Internet security has always been a big concern for both users and software developers. Convenient as the Internet is, it represents an insecure channel for exchanging information leading to a high risk of intrusion or fraud. Different methods have been used to protect the transfer of data, including encryption and from-the-ground-up engineering.
Most often than not, software developers and most of the applications would give their users security warning messages or notice on their computers or mobile devices. But recent research suggests that if they want to get users’ real and undivided attention, the security warnings need to be shown at better times.
A new study by researchers at Brigham Young University and engineers at Google Chrome found that the status quo of warning messages appearing haphazardly—while people are typing, watching a video, uploading files, etc.—results in up to 90 percent of users disregarding them.
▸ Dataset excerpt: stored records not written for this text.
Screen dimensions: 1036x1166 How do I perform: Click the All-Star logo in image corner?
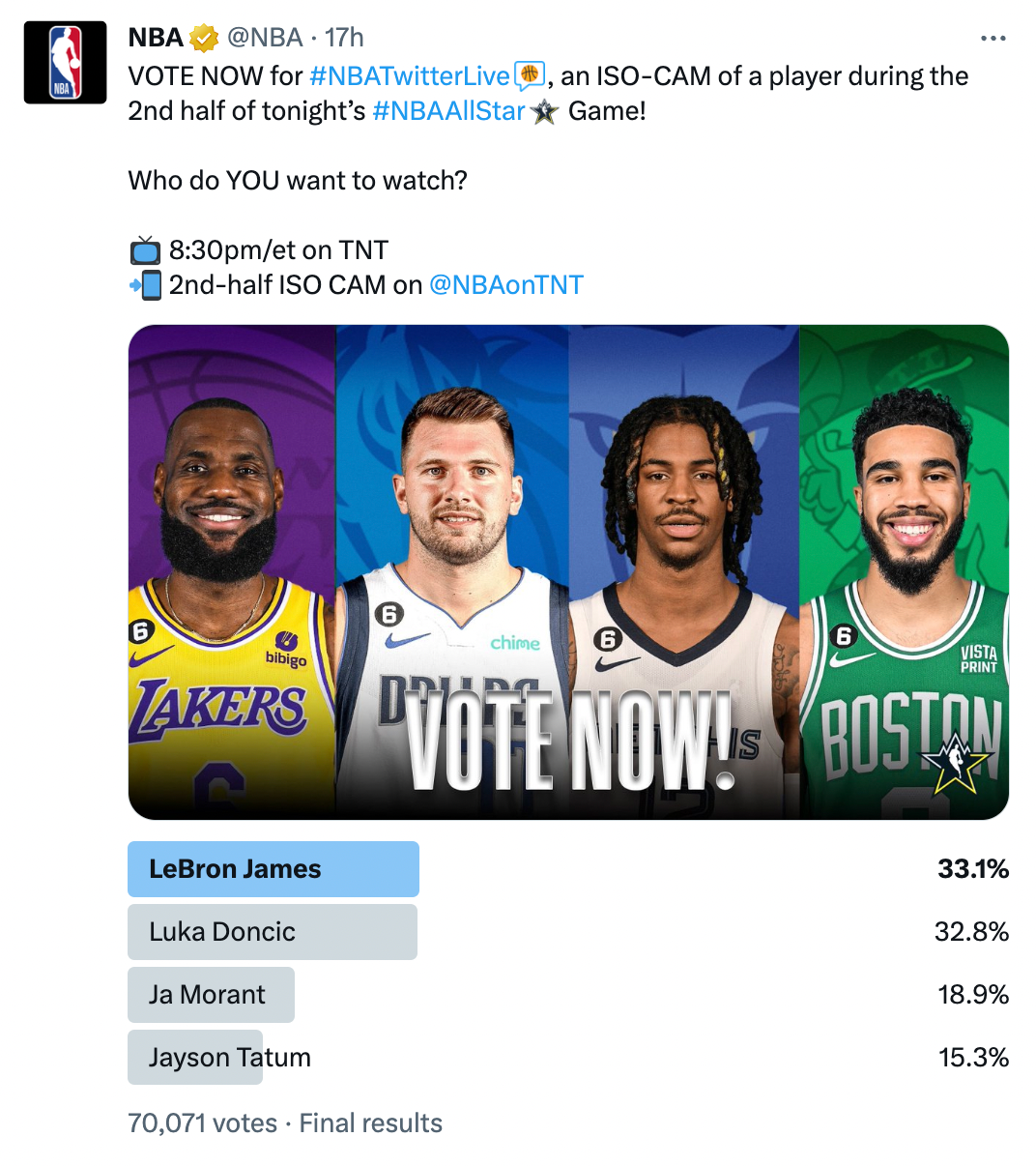(x=956, y=763)
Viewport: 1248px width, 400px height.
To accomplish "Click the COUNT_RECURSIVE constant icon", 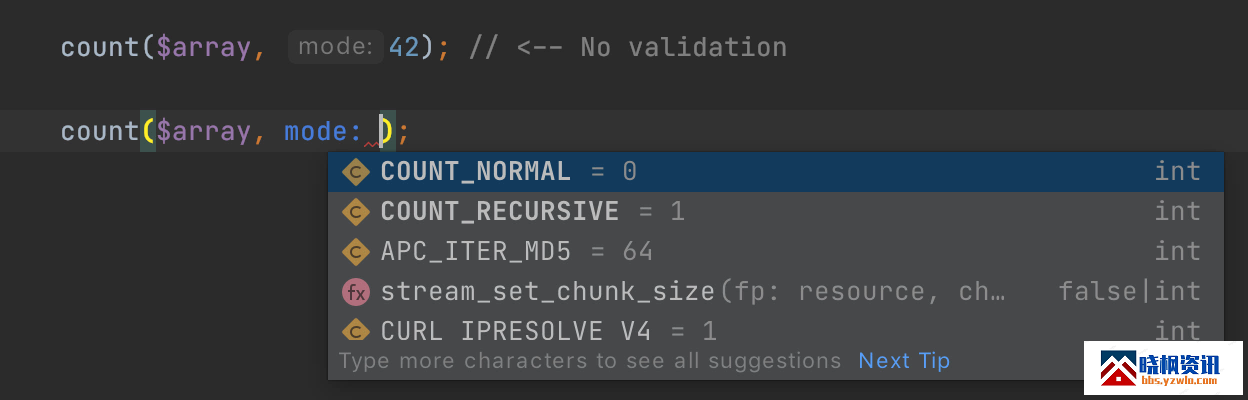I will coord(356,212).
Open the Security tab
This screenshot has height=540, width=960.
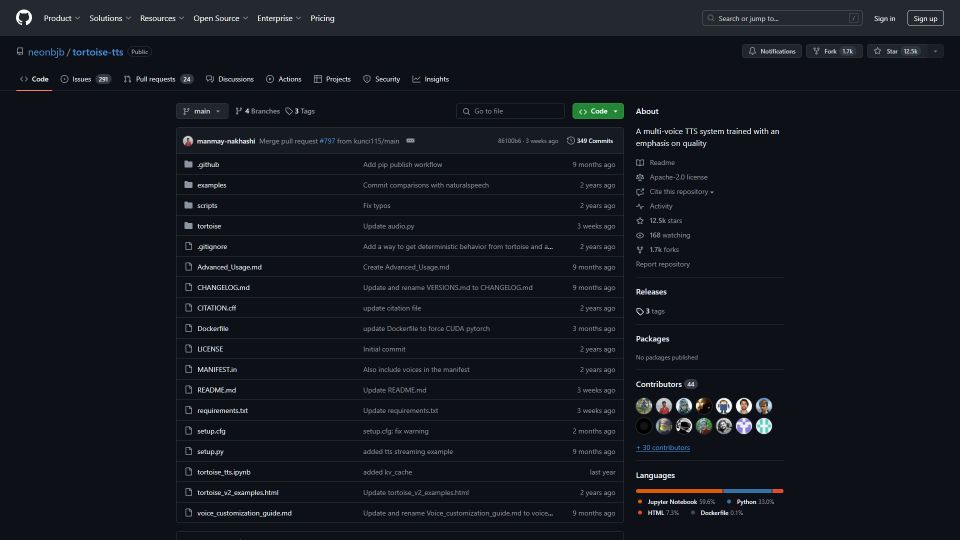point(381,79)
These times are less effective than others because users are multi-tasking—or facing “dual task interference”, as it is coined in neurology field.
The term refers to a neural limitation where even simple tasks cannot be simultaneously performed without significant performance loss.
According to the report, seventy-four percent of people in the study ignored security messages that popped up while they were on the way to close a web page window. Another 79 percent ignored the messages if they were watching a video. And 87 percent disregarded the messages while they were transferring information.
While this may sound like common knowledge, the study is the first of its kind to show empirically the effects of multitasking on Internet security.
And hey, if you’re doing stuff on the internet and a warning message pops up, it might be a good idea to stop what you’re doing and check it out. You never know, it could be something vitally important.